In January 2016 a representative of UNICEF in Sanaa told me that 300,000 children under five years of age are estimated to suffer from Severe Acute Malnutrition and a further one million suffer from Moderate Acute Malnutrition; made worse as 192 nutrition centres are no longer operating in Yemen. In some areas parents are treating children with nutritional problems at home – or worse, in their temporary shelters – including intravenous fluid replacement therapy, which has inherent dangers when inexperienced people infuse fluids into small children.
From time to time international organisations have made occasional appeals on behalf of Yemen, but I can find no significant press releases from any organisation since October 2015 except in the case of Taiz, thanks to a concerted campaign by activists inside Taiz and Saudi Arabian spokespersons who support the Islah militias in Taiz. Although the situation is dire in Taiz because of a ferocious ground war and undoubtedly there have been serious deprivations, ironically the humanitarian situation may be worse in other areas that have had no international spokespersons speaking on their behalf.
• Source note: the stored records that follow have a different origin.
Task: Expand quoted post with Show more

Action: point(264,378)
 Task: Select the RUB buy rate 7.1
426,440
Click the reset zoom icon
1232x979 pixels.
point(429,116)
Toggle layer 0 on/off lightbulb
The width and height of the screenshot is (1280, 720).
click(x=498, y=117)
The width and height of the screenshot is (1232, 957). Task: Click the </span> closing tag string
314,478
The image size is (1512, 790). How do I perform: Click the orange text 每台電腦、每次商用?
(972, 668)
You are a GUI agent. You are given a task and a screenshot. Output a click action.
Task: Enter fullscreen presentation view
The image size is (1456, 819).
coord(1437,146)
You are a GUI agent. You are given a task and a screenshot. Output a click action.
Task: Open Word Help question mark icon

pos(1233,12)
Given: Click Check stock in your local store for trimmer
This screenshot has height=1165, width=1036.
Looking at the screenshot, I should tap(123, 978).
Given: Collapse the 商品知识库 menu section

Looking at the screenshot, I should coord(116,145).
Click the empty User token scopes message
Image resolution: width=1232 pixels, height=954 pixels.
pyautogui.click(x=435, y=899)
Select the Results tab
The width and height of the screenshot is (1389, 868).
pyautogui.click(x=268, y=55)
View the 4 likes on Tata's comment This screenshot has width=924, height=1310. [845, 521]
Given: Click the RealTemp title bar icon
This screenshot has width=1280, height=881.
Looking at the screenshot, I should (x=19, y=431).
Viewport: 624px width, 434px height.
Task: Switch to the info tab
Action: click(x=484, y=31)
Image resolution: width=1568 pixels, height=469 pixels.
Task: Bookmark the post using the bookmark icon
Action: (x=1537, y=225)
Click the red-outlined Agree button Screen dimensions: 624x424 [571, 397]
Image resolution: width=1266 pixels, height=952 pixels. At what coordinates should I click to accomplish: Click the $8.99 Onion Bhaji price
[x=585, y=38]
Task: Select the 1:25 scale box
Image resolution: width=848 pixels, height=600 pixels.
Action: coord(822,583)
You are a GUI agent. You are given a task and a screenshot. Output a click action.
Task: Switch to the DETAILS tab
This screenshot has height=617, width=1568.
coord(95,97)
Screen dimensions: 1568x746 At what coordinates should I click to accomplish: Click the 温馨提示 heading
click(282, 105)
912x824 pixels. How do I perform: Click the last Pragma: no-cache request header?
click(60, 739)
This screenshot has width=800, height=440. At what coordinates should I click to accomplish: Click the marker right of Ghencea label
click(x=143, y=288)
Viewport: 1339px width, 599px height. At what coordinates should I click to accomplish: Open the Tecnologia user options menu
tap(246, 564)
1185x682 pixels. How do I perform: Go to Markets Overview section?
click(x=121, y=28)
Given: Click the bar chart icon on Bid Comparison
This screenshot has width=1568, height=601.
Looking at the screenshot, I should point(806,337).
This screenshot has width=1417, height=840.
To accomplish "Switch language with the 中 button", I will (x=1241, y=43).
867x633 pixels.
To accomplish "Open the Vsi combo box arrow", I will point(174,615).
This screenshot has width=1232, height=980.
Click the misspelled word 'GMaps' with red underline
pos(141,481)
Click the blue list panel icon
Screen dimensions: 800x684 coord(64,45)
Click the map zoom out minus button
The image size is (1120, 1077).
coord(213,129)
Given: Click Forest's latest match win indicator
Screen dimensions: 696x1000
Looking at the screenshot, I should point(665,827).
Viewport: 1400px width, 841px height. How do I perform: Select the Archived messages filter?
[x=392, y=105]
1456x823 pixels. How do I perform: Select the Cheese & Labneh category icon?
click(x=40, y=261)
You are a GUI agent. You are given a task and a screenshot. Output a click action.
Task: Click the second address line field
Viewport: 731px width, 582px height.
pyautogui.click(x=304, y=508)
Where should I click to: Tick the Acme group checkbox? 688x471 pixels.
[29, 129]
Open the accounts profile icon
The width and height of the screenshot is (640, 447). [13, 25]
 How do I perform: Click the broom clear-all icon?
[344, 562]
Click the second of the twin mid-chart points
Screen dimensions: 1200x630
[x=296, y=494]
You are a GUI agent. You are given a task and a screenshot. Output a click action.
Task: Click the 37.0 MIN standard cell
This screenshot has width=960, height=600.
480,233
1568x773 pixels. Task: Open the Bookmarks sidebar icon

Yemen is in the grip of a civil war; fundamentally a contest for power between the divisive and deposed ex-President Saleh, and the unpopular Interim President Hadi, whose fixed term presidency had expired. The International community headed by Saudi Arabia states its determination to re-impose Hadi on Yemen as the ‘legitimate’ President, and have taken on destruction of Yemen and starvation of its population in pursuit of that unpopular objective. The generous and hospitable people of Yemen did not want war, and did nothing to deserve what happened to them; the first most Yemenis knew that they were at war was when terrifying bombs were unexpectedly dropped on them one night by a foreign power; in many areas this has continued on a daily basis ever since. But the blockade has probably resulted in more deaths than the violence, and these are unrecorded and not publicised. Yemeni people have suffered immensely, and have shown amazing powers of resourcefulness and community mindedness to support each other through this hell that is Yemen today. Unlike Syria, Iraq and Afghanistan, they are trapped inside war, borders are fenced and tightly controlled, and no countries will allow them to travel without a visa – and there are very few embassies left in Yemen to apply for one. I heard a story today of a landlord who found a widow and her two children dead from starvation inside a room they had rented from him. How many more will have to die like this before the world opens its eyes and realises this collective punishment is being imposed on the Yemeni civilian population, about half of whom are less than 18 years old.